─── Data records ───
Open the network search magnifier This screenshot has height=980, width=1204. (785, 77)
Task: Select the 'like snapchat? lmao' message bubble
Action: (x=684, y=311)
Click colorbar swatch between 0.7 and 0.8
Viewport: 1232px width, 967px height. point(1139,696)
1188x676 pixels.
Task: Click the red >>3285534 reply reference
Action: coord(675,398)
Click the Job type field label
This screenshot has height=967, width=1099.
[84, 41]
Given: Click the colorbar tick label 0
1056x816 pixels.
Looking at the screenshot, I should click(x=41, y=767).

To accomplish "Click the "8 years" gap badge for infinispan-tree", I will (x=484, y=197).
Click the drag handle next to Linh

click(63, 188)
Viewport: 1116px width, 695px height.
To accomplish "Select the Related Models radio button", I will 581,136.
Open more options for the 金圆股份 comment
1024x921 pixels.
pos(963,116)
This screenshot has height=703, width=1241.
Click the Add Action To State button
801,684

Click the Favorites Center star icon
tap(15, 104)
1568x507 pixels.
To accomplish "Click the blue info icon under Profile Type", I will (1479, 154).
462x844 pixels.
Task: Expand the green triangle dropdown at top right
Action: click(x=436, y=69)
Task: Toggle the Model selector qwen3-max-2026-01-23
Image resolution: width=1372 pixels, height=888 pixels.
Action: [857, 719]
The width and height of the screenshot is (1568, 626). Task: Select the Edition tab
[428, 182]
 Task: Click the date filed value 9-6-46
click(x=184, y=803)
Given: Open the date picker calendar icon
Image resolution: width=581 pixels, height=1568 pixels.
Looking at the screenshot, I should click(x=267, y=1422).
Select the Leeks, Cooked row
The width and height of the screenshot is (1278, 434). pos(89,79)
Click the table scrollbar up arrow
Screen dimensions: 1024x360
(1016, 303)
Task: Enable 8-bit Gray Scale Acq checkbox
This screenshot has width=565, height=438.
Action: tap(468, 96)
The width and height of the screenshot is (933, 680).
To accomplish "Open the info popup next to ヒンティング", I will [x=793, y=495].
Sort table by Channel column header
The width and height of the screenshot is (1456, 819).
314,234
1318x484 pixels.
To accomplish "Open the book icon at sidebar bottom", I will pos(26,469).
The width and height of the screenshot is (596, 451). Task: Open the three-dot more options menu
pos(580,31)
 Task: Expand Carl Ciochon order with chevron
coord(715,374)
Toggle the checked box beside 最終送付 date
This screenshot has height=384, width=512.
───
» **Your objective**
Please print exactly the lines of the entries above, beginning with the line that contains "Viewport: 1116px width, 695px height." and ending with the last line.

» **Exercise output**
Viewport: 1116px width, 695px height.
To accomplish "Select the Related Models radio button", I will 581,136.
Open more options for the 金圆股份 comment
1024x921 pixels.
pos(963,116)
This screenshot has height=703, width=1241.
Click the Add Action To State button
801,684

Click the Favorites Center star icon
tap(15, 104)
1568x507 pixels.
To accomplish "Click the blue info icon under Profile Type", I will (1479, 154).
462x844 pixels.
Task: Expand the green triangle dropdown at top right
Action: click(x=436, y=69)
Task: Toggle the Model selector qwen3-max-2026-01-23
Image resolution: width=1372 pixels, height=888 pixels.
Action: [857, 719]
The width and height of the screenshot is (1568, 626). Task: Select the Edition tab
[428, 182]
 Task: Click the date filed value 9-6-46
click(x=184, y=803)
Given: Open the date picker calendar icon
Image resolution: width=581 pixels, height=1568 pixels.
Looking at the screenshot, I should click(x=267, y=1422).
Select the Leeks, Cooked row
The width and height of the screenshot is (1278, 434). pos(89,79)
Click the table scrollbar up arrow
Screen dimensions: 1024x360
(1016, 303)
Task: Enable 8-bit Gray Scale Acq checkbox
This screenshot has width=565, height=438.
Action: tap(468, 96)
The width and height of the screenshot is (933, 680).
To accomplish "Open the info popup next to ヒンティング", I will [x=793, y=495].
Sort table by Channel column header
The width and height of the screenshot is (1456, 819).
314,234
1318x484 pixels.
To accomplish "Open the book icon at sidebar bottom", I will pos(26,469).
The width and height of the screenshot is (596, 451). Task: Open the three-dot more options menu
pos(580,31)
 Task: Expand Carl Ciochon order with chevron
coord(715,374)
Toggle the checked box beside 最終送付 date
This screenshot has height=384, width=512.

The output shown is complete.